Arka duduk di salah satu meja yang sudah kosong. Dia cuek saja saat terus-menerus difoto dari sembarang arah. Dia iseng membuka YouTube di ponsel, lalu menemukan sebuah video di beranda. Dia lalu menontonnya. Namun, karena sekitar berisik, suaranya jadi tidak terdengar. Beruntung, di saku baju Raden terlihat ada earphone.
"Den, pinjem earphone lo dong," kata Arka agak berteriak.
Raden langsung menyetujui dan memberikannya sebelum pergi untuk memesan.
"Btw, lo pesen apa?" tanya Raden setelah mengingat pesanan dua sahabatnya.
"Samain aja sama lo," jawab Arka. Dia menerima earphone, lalu memasangnya segera.

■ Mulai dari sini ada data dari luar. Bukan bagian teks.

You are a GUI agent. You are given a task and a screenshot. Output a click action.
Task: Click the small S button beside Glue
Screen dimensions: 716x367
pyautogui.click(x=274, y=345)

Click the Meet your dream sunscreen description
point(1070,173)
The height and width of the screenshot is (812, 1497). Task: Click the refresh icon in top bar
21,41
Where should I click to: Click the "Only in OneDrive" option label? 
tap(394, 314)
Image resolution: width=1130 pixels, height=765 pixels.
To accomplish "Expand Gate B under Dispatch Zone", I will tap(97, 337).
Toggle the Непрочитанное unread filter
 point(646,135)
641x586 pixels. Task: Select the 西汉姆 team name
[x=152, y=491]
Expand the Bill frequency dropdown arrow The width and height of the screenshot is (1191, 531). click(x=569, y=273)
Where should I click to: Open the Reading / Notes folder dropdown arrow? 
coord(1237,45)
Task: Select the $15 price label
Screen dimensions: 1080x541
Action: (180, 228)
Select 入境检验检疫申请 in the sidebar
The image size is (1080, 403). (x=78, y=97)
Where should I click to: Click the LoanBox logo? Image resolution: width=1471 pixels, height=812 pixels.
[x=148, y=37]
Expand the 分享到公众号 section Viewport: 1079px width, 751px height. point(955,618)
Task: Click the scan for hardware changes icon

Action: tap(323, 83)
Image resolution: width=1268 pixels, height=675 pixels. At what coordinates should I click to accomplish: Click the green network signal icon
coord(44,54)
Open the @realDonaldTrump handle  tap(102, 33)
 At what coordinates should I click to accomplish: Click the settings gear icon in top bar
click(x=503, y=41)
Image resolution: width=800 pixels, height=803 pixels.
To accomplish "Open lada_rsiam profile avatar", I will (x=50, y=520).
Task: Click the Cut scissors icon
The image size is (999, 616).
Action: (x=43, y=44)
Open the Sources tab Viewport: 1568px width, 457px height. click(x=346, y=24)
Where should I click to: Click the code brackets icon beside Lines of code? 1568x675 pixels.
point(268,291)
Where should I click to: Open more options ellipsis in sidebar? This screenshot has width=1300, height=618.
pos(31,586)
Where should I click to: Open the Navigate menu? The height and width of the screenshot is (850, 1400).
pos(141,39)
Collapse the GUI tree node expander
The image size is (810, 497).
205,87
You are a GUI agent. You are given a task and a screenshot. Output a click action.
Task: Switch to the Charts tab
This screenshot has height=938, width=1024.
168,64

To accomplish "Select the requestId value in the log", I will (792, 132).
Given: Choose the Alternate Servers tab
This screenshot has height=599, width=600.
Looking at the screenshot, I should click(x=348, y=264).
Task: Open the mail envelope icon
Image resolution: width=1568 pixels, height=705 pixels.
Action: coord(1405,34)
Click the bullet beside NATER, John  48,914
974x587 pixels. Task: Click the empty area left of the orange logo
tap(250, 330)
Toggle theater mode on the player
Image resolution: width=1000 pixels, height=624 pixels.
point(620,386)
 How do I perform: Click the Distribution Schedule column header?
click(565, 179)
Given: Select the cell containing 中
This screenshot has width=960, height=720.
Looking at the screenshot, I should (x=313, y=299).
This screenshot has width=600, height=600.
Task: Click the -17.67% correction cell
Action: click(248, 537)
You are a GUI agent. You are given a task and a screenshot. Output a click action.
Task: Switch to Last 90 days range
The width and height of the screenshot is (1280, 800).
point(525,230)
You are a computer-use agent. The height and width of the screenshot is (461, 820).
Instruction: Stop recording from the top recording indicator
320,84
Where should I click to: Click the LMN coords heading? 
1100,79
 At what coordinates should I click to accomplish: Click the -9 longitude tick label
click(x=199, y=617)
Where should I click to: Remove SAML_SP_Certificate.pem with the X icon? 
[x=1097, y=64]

Video itu kembali diputar dari awal.
"Hai, hai, Guys. Di sore yang cerah ceria ini, aku bakal bahas review novel yang lagi booming. Wow, wow! Pasti kalian udah enggak asing dong, secara novel ini lagi best seller loh ...."
Arka fokus memperhatikan. Pembawaan si pengisi membuat konten itu menarik. Cowok berhidung mancung itu bahkan tak sadar menonton sampai habis. Lalu, merasa iri dan minder sendiri melihat betapa kerennya vlog tersebut. Pikiran itu segera dibuang jauh. Dia tidak boleh insecure, harus tetap bersyukur, supaya hidupnya mujur.
"Nontonin apaan nih, sampe fokus gitu?" sindir Raden yang sudah datang membawakan pesanan.
"Ada deh." Arka menutup beranda YouTube dan beralih fokus ke teman-temannya. "Kayaknya gue ada ide."
Ketiga temannya saling lirik. "Ide apaan?" Mereka kompak bersuara.
***
Sejujurnya Arabelle muak menghadapi cowok yang sok jual mahal, tetapi sudah jelas dia harus membuang perasaan itu jauh-jauh jika tidak ingin kalah. Kekalahan itu menyakitkan, apalagi sama musuh bebuyutan.
Dia berpikir keras sembari menghabiskan teh botol di warung depan sekolah. Nongkrong sendiri, kebetulan pacar dan gengnya sedang absen datang. Dia harus segera menemukan ide buat bikin Arka menyetujui ajakannya malam Mingguan di kafe.
Meizon cafe, salah satu kafe mahal di Dago Pakar. Sudah gitu, merupakan tempat favorit buat nongkrong sama pasangan. Apalagi yang kurang? Bahkan Arabelle sudah siap dompet untuk membayar semua biaya jalan mereka.
Andai saja, dia tidak perlu sikap sok manis demi menarik perhatian seorang Arkanantara Galaxy, sudah sejak kemarin melancarkan aksi kasar bahkan pemaksaan. Kan, dua hal itu mudah saja baginya.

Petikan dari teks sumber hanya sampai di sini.